On 20 June 2025, the Bostandyk District Court granted Kuzembayeva's claim and declared both transactions invalid. The court referred to the final verdict, which had established the fact of fraud. On 11 August 2025, the appeals court upheld this decision.

However, 11 days later, on 22 August 2025, the same district court, upon a petition from Khvan's representative, granted a 3-month stay of execution of the ruling. As grounds, the court cited provisions allowing for a deferral of enforcement due to the debtor's difficult financial situation, although the representative of Khvan had only requested a deferral until the cassation review of the case and gave no other reasons.

INTERVENTION BY HIGHER COURTS

On 22 September 2025, the Chairman of the Cassation Court for Civil Cases submitted a motion to the Chairman of the Supreme Court to suspend the execution of the ruling. The basis was a petition from Khvan claiming that the courts had violated legal norms.

On 7 October 2025, the Chairman of the Supreme Court suspended the execution of the ruling. For the first time, the order included the phrase that enforcement "could significantly complicate reversing its execution in the event of judicial acts being reviewed in favour of the defendants". This implies that the heads of the higher courts assumed, even before the trial, that the review could favour the defendants.

On 5 November 2025, the Cassation Court overturned the decisions of the first instance and appeals courts and sent the case for a new trial to the Almaty City Court.

FINAL RULING

On 19 December 2025, the judicial panel of the Almaty City Court issued an unusual order.

The court declared invalid the first transaction of 26 January 2023 between Ayupov and Aushatev, agreeing that it was part of a criminal scheme. However, at the same time, the court refused to invalidate the second transaction of 7 March 2023 between Aushatev, Khvan, and Ten.

This creates a legal paradox. If the first transaction is invalid, then Aushatev was never the legal owner of the plot. Consequently, he could not sell what he did not own. Yet the court decided otherwise.

The key argument was the "gross negligence" of Kuzembayeva herself. The court pointed out that she obtained property right certificates on 14 and 21 February 2023, i.e., between the two transactions. Therefore, she should have been aware of the loss of her ownership rights before the entrepreneurs purchased the plot. 

The court noted that Kuzembayeva only filed a police report on 2 August 2023, despite having obtained certificates via the eGov portal 30 times prior and seeing information about the plot's transfer. The panel considered that if the pensioner had promptly contacted the police and secured the attachment of the plot, the second transaction would have been impossible.
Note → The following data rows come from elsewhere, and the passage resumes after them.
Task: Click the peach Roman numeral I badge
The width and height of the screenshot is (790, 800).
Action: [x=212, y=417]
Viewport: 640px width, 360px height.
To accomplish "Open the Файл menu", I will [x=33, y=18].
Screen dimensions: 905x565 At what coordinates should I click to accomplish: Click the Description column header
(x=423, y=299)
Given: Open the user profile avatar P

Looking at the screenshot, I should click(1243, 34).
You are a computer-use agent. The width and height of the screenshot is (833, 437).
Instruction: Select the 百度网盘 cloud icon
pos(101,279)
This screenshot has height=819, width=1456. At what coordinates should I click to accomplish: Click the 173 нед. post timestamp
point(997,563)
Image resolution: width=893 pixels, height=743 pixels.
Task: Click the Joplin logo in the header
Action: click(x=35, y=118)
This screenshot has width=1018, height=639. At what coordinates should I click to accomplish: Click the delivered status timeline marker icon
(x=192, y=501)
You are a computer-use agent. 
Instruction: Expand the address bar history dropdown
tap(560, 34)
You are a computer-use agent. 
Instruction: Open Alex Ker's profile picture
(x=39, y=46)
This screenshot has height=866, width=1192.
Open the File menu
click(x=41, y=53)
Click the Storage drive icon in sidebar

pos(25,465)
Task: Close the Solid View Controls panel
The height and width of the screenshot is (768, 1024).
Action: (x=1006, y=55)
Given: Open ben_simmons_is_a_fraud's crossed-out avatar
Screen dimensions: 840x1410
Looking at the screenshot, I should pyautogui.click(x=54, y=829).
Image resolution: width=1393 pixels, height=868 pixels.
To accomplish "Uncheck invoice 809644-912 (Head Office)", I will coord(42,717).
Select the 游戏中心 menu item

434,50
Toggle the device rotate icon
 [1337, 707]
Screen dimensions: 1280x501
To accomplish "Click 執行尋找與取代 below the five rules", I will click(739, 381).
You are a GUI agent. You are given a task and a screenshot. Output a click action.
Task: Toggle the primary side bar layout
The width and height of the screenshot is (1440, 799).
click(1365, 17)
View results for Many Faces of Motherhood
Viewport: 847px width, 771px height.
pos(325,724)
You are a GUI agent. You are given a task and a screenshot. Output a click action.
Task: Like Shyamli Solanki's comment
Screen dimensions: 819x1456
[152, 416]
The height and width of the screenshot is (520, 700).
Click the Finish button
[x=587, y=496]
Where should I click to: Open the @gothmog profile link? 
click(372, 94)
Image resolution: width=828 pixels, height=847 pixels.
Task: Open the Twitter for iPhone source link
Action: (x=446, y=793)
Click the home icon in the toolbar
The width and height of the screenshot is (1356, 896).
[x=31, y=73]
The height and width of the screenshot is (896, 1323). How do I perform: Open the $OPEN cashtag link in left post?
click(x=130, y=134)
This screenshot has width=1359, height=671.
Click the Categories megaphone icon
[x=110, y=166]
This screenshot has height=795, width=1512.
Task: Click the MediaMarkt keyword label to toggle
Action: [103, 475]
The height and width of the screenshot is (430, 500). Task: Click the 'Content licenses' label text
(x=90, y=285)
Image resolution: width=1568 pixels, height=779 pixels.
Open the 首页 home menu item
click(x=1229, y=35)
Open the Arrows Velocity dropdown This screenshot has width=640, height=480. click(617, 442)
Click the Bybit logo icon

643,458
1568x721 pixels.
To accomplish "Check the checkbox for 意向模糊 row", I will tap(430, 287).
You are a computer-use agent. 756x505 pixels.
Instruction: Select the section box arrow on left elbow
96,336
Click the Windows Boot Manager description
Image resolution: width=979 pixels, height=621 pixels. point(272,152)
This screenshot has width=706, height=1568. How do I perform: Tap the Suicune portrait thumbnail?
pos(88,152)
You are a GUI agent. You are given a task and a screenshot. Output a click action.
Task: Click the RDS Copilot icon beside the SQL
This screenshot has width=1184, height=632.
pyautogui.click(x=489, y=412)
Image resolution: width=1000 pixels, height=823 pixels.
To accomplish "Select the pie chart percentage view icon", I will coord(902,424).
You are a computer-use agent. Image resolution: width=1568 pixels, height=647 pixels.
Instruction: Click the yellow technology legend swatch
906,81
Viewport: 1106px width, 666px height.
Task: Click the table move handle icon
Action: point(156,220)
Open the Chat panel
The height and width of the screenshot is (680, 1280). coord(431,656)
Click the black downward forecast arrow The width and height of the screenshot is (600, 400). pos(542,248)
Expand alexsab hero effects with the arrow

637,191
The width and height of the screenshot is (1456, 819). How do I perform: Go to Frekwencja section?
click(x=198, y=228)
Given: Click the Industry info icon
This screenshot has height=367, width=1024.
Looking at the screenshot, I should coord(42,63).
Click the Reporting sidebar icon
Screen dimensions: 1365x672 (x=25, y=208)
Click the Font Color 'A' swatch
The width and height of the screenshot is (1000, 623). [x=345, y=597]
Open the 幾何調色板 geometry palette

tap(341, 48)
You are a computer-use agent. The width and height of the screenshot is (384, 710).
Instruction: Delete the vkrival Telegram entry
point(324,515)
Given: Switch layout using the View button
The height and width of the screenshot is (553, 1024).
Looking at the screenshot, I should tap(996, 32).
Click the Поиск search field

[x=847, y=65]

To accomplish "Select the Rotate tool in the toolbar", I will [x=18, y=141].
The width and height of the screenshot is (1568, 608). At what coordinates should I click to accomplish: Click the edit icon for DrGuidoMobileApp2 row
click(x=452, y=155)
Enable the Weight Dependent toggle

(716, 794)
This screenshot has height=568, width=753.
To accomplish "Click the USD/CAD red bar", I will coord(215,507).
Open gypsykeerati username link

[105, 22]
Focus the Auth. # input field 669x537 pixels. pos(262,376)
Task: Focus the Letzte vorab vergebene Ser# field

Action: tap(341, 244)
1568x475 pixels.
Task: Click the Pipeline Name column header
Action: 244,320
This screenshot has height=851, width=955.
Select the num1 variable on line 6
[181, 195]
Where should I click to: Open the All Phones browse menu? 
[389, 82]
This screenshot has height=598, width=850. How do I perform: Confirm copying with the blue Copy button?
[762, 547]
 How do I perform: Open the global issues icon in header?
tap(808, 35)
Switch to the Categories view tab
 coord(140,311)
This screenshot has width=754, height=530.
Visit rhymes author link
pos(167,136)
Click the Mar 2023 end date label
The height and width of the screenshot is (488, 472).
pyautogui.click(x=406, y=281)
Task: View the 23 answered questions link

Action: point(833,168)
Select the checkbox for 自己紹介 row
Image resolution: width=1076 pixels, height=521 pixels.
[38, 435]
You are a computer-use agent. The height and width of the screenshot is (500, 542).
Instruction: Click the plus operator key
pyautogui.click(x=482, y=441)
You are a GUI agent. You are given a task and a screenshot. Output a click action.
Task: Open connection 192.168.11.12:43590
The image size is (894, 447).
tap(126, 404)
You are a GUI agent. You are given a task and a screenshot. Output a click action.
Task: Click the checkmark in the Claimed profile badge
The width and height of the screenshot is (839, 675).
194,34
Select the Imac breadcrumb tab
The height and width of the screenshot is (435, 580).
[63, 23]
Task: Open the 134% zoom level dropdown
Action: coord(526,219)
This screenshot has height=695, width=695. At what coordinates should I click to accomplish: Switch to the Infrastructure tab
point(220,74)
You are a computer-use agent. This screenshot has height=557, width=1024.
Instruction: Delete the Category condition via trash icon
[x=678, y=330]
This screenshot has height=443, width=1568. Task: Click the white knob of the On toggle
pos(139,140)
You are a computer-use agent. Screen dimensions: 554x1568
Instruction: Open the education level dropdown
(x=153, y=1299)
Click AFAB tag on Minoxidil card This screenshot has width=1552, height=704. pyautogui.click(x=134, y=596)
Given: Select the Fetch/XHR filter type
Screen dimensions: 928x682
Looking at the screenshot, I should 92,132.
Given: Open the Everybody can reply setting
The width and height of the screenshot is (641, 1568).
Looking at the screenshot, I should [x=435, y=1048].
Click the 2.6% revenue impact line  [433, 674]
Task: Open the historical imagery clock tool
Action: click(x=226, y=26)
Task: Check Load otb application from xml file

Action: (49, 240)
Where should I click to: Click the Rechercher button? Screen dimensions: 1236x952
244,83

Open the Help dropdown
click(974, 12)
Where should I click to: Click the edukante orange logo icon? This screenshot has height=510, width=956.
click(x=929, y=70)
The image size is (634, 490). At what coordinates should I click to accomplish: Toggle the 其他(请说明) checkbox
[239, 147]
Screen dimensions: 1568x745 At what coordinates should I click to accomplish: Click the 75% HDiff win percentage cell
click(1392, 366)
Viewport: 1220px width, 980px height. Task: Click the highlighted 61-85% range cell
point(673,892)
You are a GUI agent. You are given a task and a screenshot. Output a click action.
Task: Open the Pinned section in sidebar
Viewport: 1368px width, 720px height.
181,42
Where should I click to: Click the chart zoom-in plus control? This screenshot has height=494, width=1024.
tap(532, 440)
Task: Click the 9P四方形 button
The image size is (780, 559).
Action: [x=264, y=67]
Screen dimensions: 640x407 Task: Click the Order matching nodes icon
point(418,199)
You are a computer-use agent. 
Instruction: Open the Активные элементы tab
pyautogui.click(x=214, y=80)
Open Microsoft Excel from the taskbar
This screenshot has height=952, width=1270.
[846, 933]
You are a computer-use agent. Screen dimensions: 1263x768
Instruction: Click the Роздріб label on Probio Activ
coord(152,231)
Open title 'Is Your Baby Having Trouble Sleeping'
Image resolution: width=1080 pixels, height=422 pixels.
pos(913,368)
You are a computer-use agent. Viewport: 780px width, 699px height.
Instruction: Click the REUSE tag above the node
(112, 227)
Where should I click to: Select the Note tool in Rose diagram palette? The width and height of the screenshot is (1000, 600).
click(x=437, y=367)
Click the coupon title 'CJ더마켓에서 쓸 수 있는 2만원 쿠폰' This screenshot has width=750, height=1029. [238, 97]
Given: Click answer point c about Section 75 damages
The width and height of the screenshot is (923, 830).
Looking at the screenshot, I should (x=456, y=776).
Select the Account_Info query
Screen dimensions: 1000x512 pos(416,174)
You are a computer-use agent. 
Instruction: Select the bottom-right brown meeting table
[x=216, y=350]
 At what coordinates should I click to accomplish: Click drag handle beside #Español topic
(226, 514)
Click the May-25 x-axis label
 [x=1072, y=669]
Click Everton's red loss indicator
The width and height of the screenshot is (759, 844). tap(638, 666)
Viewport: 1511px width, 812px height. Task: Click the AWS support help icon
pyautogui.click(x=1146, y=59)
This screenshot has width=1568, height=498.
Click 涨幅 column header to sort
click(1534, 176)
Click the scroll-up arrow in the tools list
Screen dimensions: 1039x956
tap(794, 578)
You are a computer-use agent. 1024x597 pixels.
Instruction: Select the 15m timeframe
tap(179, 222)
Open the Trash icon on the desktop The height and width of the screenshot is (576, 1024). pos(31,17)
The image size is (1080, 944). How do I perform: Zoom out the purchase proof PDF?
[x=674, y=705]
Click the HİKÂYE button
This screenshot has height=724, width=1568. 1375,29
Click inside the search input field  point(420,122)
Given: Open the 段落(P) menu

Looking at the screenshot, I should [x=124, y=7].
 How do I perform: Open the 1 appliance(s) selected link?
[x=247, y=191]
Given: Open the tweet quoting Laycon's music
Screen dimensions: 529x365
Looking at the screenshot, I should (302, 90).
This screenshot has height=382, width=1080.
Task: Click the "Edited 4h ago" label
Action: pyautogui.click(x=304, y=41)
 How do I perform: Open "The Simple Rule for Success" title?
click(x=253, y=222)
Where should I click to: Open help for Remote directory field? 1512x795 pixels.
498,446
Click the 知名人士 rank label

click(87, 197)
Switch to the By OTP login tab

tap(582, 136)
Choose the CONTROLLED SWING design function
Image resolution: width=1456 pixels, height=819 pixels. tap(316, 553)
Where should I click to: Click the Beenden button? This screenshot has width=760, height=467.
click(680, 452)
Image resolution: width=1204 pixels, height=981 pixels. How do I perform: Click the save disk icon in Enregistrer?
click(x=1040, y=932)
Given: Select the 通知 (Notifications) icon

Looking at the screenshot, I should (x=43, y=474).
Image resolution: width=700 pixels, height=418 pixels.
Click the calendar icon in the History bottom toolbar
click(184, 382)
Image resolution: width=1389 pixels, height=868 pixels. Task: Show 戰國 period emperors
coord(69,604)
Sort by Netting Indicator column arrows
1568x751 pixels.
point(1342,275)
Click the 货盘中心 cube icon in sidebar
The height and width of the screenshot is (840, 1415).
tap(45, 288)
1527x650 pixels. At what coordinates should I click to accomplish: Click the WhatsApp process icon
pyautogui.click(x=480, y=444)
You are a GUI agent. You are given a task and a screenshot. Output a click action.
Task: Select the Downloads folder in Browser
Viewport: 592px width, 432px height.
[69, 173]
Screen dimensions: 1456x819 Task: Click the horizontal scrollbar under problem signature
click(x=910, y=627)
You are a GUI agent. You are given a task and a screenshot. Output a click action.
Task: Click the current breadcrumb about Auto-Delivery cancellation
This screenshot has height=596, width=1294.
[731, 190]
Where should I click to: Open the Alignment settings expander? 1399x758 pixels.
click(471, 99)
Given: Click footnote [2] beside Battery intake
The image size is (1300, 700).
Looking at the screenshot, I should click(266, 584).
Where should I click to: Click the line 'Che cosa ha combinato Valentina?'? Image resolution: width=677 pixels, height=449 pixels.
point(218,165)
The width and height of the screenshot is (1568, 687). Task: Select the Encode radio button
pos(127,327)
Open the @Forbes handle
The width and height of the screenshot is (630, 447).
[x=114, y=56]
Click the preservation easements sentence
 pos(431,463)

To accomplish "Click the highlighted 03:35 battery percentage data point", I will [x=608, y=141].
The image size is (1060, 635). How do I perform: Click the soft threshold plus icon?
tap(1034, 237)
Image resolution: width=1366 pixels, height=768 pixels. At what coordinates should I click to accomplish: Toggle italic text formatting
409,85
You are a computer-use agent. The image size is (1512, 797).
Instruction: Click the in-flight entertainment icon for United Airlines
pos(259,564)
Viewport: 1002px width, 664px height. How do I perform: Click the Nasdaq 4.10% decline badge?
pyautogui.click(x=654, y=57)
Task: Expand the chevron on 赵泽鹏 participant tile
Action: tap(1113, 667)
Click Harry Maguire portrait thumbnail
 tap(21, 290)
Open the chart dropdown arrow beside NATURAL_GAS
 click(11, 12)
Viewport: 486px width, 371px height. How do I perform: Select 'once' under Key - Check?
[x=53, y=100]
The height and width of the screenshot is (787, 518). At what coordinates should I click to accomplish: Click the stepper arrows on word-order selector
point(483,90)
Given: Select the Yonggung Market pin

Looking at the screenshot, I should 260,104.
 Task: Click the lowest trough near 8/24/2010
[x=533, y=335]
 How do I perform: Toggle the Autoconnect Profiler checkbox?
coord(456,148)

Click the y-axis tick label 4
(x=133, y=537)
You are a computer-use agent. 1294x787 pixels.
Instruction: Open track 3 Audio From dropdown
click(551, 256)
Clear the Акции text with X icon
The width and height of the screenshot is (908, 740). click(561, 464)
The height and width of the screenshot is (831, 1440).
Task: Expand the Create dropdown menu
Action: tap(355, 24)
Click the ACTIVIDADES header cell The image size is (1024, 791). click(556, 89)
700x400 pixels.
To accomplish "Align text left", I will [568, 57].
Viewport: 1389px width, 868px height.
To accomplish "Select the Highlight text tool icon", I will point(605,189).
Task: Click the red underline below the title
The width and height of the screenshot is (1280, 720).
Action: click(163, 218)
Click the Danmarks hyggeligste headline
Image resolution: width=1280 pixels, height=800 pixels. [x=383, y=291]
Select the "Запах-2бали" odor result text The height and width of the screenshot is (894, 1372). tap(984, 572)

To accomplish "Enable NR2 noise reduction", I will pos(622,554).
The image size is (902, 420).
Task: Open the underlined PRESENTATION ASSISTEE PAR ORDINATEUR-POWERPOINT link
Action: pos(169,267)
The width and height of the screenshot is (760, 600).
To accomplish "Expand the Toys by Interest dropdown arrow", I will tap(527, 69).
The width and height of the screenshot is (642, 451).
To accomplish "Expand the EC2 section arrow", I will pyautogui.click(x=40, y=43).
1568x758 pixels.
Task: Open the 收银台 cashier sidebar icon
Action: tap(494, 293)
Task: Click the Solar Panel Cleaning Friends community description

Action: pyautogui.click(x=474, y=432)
However, according to Kuzembayeva's side, there is witness testimony from an employee of JSC "National Information Technologies" (NIT) within the criminal case materials. According to this testimony, Kuzembayeva obtained certificates on 3 November 2022, 13 March 2023, and 2 August 2023. These are different dates from those cited by the court.

The case materials also mention another instance. On 15 December 2025, just four days before the ruling in Kuzembayeva's case, the same Almaty City Court heard a similar case. That case also involved two consecutive transactions concerning a stolen land plot. The court declared both transactions invalid and returned the plot to its original owner. Notably, this decision was made even before the criminal case was sent to court, i.e., without a conviction.

There is also another point. On 22 August 2025, the court granted a stay of execution of the ruling to Khvan and Ten upon their request. However, on 9 January 2026, the court refused a similar stay to Kuzembayeva, even though her representatives cited the same arguments. 

This case effectively calls into question the very possibility of restoring violated property rights in instances where stolen property changes hands before the victim contacts law enforcement. Although the law formally allows for the recovery of stolen property even from a bona fide purchaser, in practice this mechanism has proven to be declaratory and lacking real effectiveness.